Of course, they’re all tasty as can be, although perhaps subtler than you’d expect from the cheerful-looking bottles. They are “complex:” for example, the cardamom in the grapefruit/chamomile pop didn’t rise to the palate till it had swirled around in the glass a bit. Oskey says that all the Joia drinks do the whole front-mid-end palate thing, like wine. This is nice. Is it $5.99/four-pack worth of nice? That depends on who you are and what kind of party you’re throwing. If it’s on the shelf next to a three-dollar 12-pack of Sprite, you might think, “Oh, Sprite is fine, I’ll just throw in some cheap vodka and I’m good to go,” but if it’s sitting next to a $30 bottle of chardonnay, you could say, “This artisanal soda is all the rage, and such a bargain!”
“The target market is the ‘zest for life’ crowd,” Bob says (and his demeanor suggests that he, too, is a member of this crowd). “People who really like to celebrate life, like to have parties, like to have fun. These are people who want a distinctive drink. Something that says ‘this is a special occasion.’” You can see by the happy, casual, diverse people on the Joia website who he’s talking about. This is approximately the same crowd, minus the diversity and that guy in the sizable hat, who showed up at an introductory event for Joia at The Strip Club in St. Paul last week. Stylish foodies like Michelle Leon, Jason DeRusha, and Miss Erin swirled the jewel-colored pops (Joia means “gem” in Portuguese, FYI) and drank them straight up or with some fancy mixings.
Strip Club’s general manager Tim Niver was behind the bar for the occasion; he says the most popular Joia combo of the night was the grapefruit/chamomile/cardamom with blueberry-infused gin and Aperol. Naturally! Why not! Celebrate life and what have you!
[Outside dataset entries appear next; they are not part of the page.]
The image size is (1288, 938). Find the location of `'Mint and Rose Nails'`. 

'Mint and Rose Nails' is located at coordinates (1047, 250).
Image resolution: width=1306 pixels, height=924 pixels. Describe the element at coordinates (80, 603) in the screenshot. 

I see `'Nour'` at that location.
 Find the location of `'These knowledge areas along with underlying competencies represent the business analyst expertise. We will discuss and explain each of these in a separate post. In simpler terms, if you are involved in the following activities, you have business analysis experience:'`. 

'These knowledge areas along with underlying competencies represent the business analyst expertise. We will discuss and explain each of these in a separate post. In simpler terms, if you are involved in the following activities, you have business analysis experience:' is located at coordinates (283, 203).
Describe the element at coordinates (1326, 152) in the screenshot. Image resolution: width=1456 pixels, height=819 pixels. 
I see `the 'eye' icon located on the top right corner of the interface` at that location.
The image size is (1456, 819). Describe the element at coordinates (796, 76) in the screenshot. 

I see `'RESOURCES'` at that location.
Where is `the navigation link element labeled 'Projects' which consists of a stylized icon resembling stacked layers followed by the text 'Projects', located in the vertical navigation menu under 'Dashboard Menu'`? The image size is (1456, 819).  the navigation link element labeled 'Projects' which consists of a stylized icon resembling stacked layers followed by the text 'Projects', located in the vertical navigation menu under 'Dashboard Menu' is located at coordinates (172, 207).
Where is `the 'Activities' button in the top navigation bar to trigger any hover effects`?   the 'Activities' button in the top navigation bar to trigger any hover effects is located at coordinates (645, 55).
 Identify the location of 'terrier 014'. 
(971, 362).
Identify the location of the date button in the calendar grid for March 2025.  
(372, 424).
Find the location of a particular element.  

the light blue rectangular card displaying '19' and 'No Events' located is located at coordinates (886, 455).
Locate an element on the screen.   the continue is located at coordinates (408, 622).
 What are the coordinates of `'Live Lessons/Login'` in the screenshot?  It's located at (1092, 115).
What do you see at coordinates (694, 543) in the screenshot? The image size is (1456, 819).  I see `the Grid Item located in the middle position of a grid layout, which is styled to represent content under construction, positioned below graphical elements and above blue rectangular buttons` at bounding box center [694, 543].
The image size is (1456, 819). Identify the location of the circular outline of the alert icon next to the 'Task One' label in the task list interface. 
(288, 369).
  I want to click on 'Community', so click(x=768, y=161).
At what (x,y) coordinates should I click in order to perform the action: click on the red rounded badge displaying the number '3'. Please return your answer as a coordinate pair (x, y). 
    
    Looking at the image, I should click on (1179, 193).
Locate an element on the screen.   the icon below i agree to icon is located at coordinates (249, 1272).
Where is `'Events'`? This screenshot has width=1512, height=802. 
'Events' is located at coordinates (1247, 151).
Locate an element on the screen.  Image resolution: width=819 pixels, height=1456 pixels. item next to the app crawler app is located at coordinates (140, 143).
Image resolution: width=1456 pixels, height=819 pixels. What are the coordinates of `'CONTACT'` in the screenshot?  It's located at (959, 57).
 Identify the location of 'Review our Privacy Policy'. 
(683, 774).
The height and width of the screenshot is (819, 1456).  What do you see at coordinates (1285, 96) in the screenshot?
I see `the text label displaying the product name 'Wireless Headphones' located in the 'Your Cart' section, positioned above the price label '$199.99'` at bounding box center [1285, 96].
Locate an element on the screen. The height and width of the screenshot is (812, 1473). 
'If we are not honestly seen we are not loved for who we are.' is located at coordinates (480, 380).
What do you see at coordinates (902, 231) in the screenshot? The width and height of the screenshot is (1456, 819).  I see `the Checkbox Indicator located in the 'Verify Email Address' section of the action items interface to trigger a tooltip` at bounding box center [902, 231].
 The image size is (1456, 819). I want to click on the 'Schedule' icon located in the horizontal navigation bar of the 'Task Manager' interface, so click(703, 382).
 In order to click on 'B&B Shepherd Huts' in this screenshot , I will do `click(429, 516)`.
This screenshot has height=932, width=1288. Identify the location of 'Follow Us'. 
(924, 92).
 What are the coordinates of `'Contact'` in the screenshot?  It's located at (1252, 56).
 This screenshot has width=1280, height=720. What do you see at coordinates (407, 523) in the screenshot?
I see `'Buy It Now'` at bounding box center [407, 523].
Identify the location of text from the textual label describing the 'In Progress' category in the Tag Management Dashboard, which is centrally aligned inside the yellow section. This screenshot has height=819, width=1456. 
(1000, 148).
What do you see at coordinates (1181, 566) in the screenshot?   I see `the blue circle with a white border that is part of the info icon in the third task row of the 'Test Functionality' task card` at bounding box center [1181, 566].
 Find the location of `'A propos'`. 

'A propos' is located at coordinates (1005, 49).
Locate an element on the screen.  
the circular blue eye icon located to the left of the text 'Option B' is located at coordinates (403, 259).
Because it was at the Strip Club, where all the food is award-winningly fabulous, it was a little hard to concentrate on the drinks when they kept bringing out plates of snacks. I asked Oskey about the rolled hors d’oeuvre I was trying not to shovel into my pockets for later, and he informed me that it was local prosciutto stuffed with herbed ricotta and garnished with pickled black currants. He also informed me that the revolution in creative bartending, of which he is a leader and of which Joia is a beneficiary, began around 2005 and has been picking up steam ever since. (He went on to inform me that all bartenders try to pass themselves off as historians, when in fact they’re just making stuff up. I did not fact-check either of the preceding assertions, but you can consider yourself forewarned the next time you’re conversing with a bartender.)
If, for some inexplicable reason, you don’t like any of the four sodas Joia is premiering, hang on: Oskey has two more flavors up his sleeve. Safford says they want to make sure they’ve developed their base before expanding, but look for a cranberry/cinnamon/pear around the holidays, and a ginger/apricot, once they’re sure it’s better than any other ginger soda on the market, which would mean really, really good.